The OVER/PARTITION logic is basically assigning each row to a 'group' so you can pick out the MIN and MAX from each group. If you un-comment the select * from mycte (I added an order by date) and run the script from that part to the top, you'll see that each row gets assigned to a group.

Look at the first group of rows assigned to '2016-08-23'. The ROW_NUMBER for date '2016-08-24' is 1, so the DATEADD subtracts 1 from '2016-08-24' to put that row in group '2016-08-23'. The ROW_NUMBER for date '2016-08-25' is 2, so the DATEADD subtracts 2 from '2016-08-25' to put it in the same group as row number 1 and so on.

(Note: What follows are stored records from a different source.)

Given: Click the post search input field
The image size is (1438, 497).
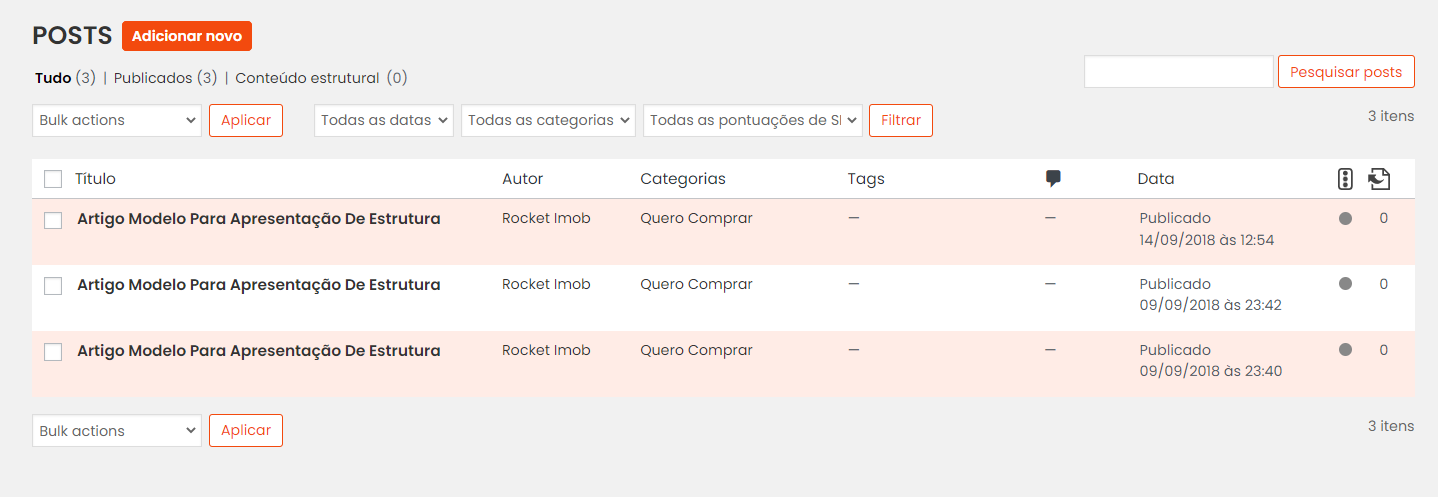Looking at the screenshot, I should coord(1179,72).
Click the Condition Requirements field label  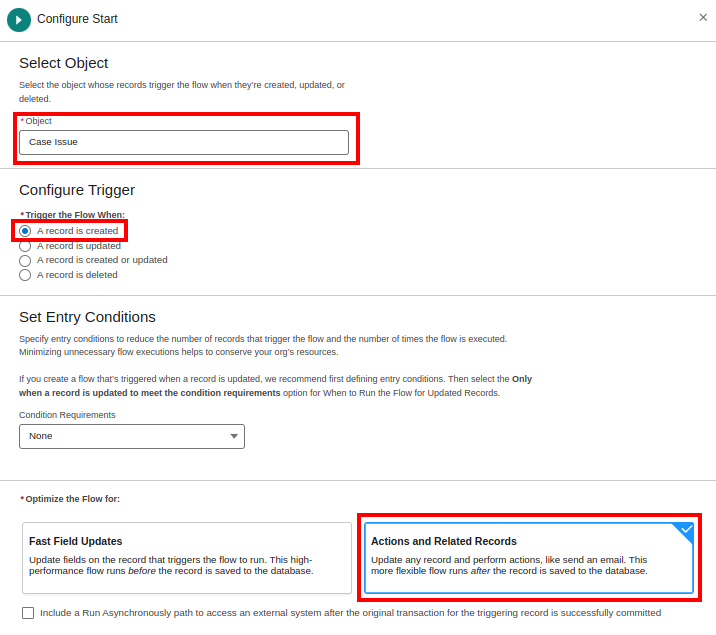click(67, 415)
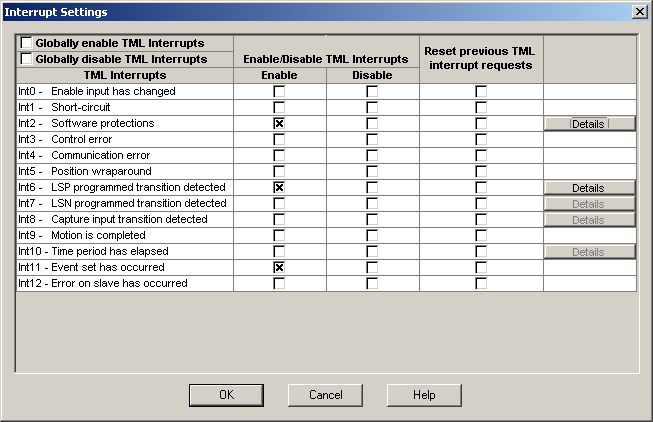Close the Interrupt Settings dialog
Screen dimensions: 653x422
pos(639,11)
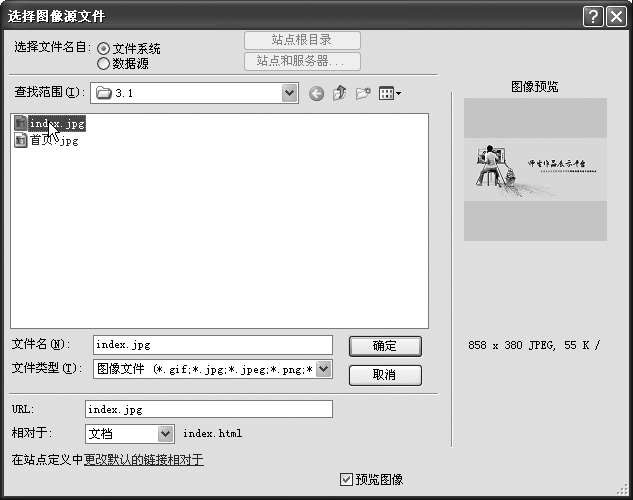This screenshot has height=500, width=633.
Task: Select the index.jpg file icon
Action: tap(20, 124)
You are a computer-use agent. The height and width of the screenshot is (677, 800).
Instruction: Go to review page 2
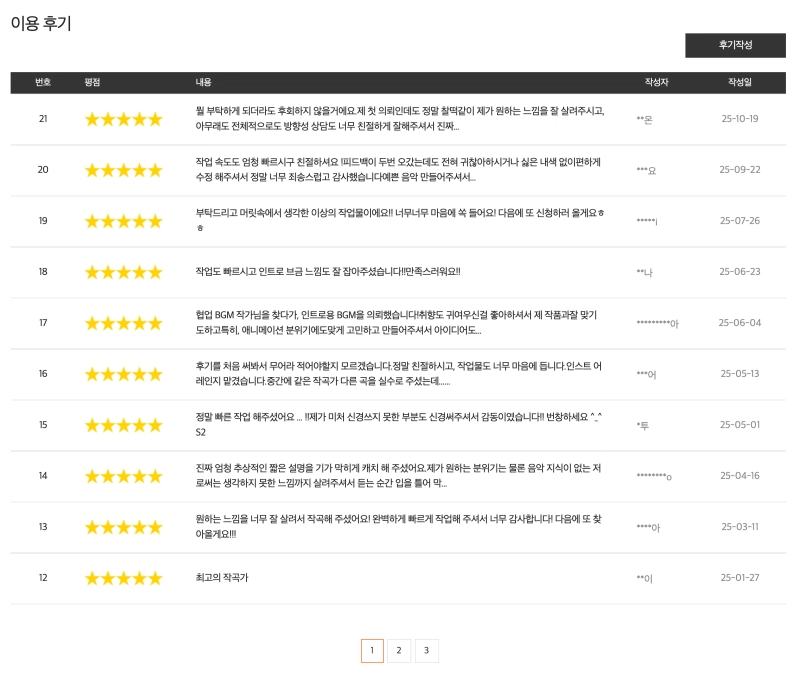[x=398, y=651]
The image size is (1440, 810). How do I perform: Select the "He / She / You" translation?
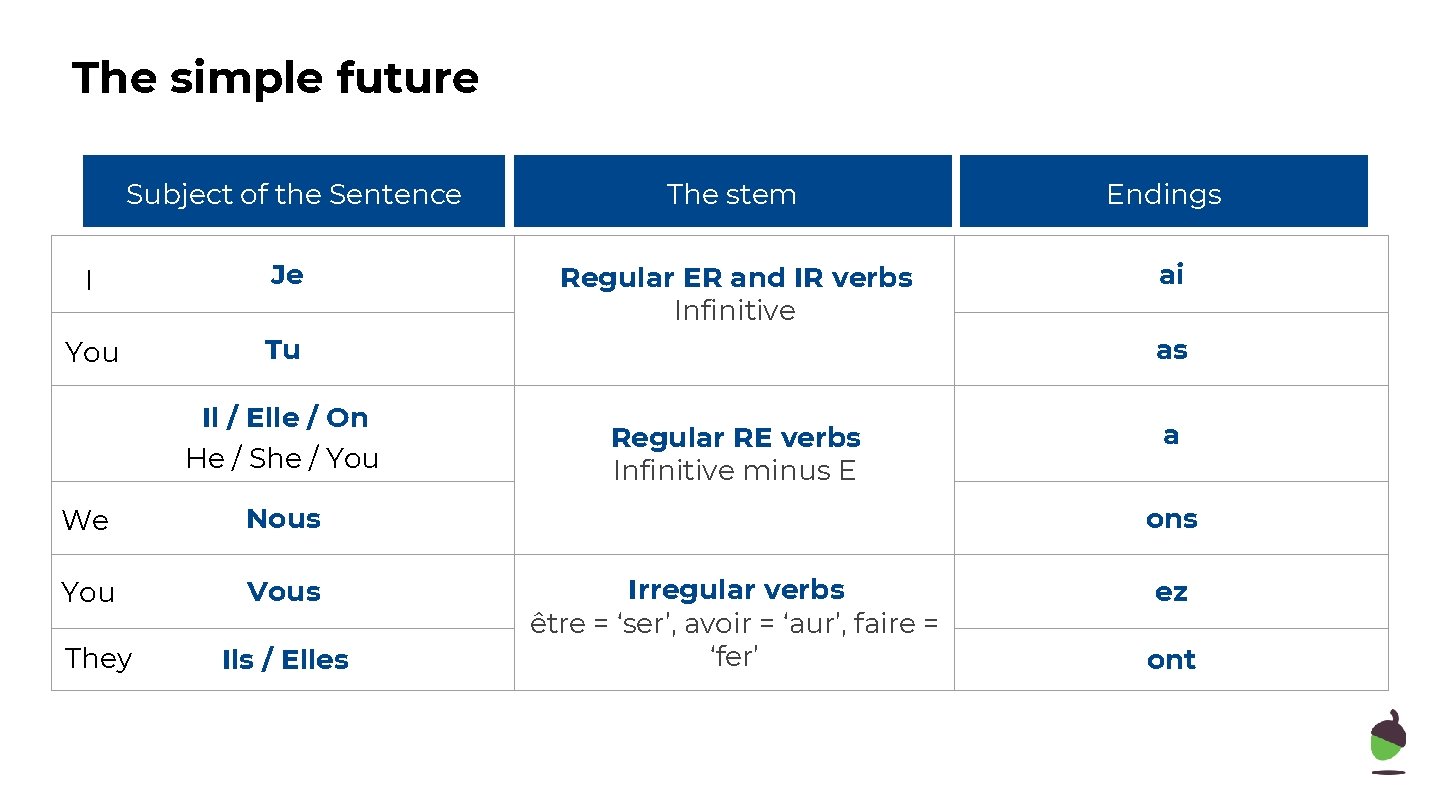[x=282, y=458]
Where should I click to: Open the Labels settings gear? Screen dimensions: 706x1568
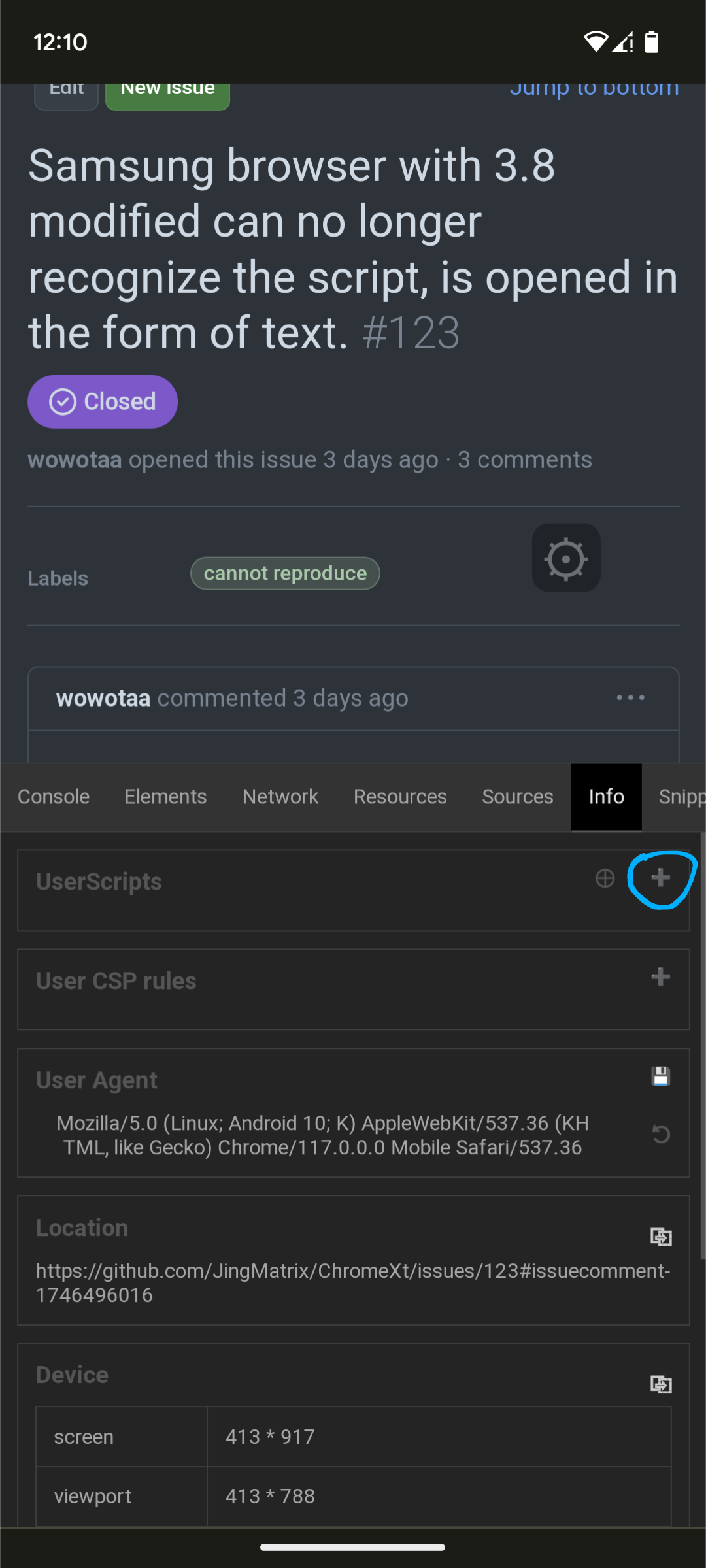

| ID    | DATE       | TYPE               | VALUE | grp        |
|-------|------------|--------------------|-------|------------|
| 17482 | 2016-08-24 | PRESSURE_EXCEPTION | Over  | 2016-08-23 |
| 17482 | 2016-08-25 | PRESSURE_EXCEPTION | Over  | 2016-08-23 |
| 17482 | 2016-08-26 | PRESSURE_EXCEPTION | Over  | 2016-08-23 |
| 17482 | 2016-09-04 | PRESSURE_EXCEPTION | Over  | 2016-08-31 |
| 17482 | 2016-09-05 | PRESSURE_EXCEPTION | Over  | 2016-08-31 |
| 17482 | 2016-09-16 | PRESSURE_EXCEPTION | Under | 2016-09-15 |
| 17482 | 2016-09-17 | PRESSURE_EXCEPTION | Under | 2016-09-15 |
| 17482 | 2016-09-23 | PRESSURE_EXCEPTION | Under | 2016-09-20 |
| 17482 | 2016-09-24 | PRESSURE_EXCEPTION | Under | 2016-09-20 |
| 17482 | 2016-09-25 | PRESSURE_EXCEPTION | Under | 2016-09-20 |
| 17482 | 2016-09-27 | VOLUME_EXCEPTION   | Low   | 2016-09-26 |
| 17482 | 2016-09-28 | VOLUME_EXCEPTION   | Low   | 2016-09-26 |

Now, it's just a matter of pulling the MIN and MAX from each group.